日本は、2050年までに温室効果ガスを8割削減することを目標としている。また、極めて不十分な目標ではあるが2030年までに温室効果ガスを2013年比で26%削減することを目標としている。しかし、既存の、及び、建設計画中の石炭火力発電所の設備容量は、これらの目標に対して過大である。

2050年目標を前提とすると天然ガスによる火力発電も漸次縮小してゆかなければならないが、天然ガス火力と比較して2倍以上のCO2を排出する石炭火力発電を、この期に及んで新増設することは絶対に許されない。それに加えて、石炭火力発電は、天然ガス火力発電と比べて、SOx、NOx、ばいじん、SPM、PM2.5、水銀などといった大気汚染物質を多く排出するものであり、地域の大気環境の保全という観点からも、最悪の燃料である。
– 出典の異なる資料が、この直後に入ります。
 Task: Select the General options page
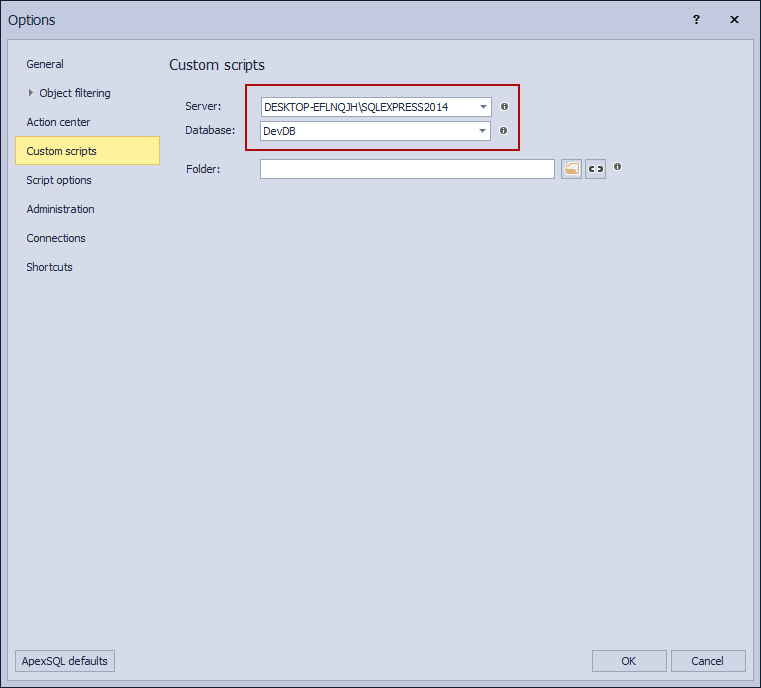pyautogui.click(x=45, y=64)
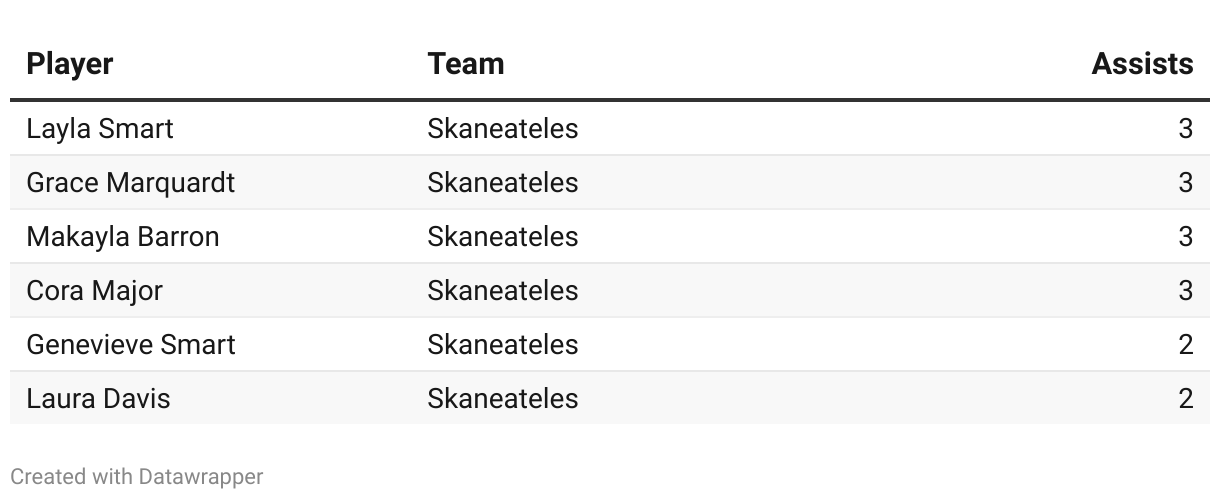Click Layla Smart's Skaneateles team cell
This screenshot has height=500, width=1220.
click(x=503, y=129)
にもかかわらず、COP25開催に合わせ、2019年12月3日、梶山経済産業大臣は「石炭火力発電など化石燃料の発電所は選択肢として残していきたい」と述べ、石炭火力発電所を続ける考えを示した。今そこにある危機を前にしてこの周回遅れの発言は全く許されるものではない。

世界的に見ても、特に石炭火力発電からの脱却、石炭火力関連の事業からの投資の引き上げ(ダイベストメント)の動きが加速している。また、世界各地で、気候変動対策を求める訴訟、石炭火力発電所の操業の差止めを求める訴訟が提起されている。

しかしながら、日本においては、仙台港の石炭火力発電所を初め次々と石炭火力発電所を新設・稼働させており、さらに、神戸、横須賀の計画を含め、30数基の石炭火力発電所の建設計画がある。政府及び電力会社は、温暖化対策、地域環境の保全、水銀排出の削減をすすめるため、石炭火力発電からのすみやかな脱却をすすめるべきである。

被告国及び電力会社は、石炭火力発電に対する市民のこのような問題提起を真摯に受け止めなければならない。そして、裁判所は、この訴訟を通じ、石炭火力発電所の新増設や既設発電所の稼働を中止させ、将来世代のために、再生可能エネルギーを中心としたエネルギーシステムの速やかな構築を促すような判断をすべきである。

2.私たちの決意

再生可能エネルギーを中心に、市民や自治体が、自らの手でエネルギーの利用のあり方を革新する動きが拡がってきた。私たちは、将来世代や国際社会に対して責任を果たそうとする人々とともに、大気汚染リスク、気候変動問題の解決に向け、石炭火力発電から脱却し、持続可能な社会を実現するため、次のことを実行する。

・石炭火力発電所の新増設・稼働の差止訴訟など、脱石炭火力発電のための運動を展開し、あるいは、それらを支援する。

・私たちは、エネルギーの消費者として、石炭などの化石燃料や原子力への依存度が高い電力会社ではなく、再生可能エネルギーの割合の高い電力会社を選択する。

・政府や電力会社などに対して働きかけるだけでなく、自らが再生可能エネルギー事業を行ったり、省エネルギーに取り組んだりする等、自らの手で、持続可能なエネルギーシステムを実現する努力を続ける。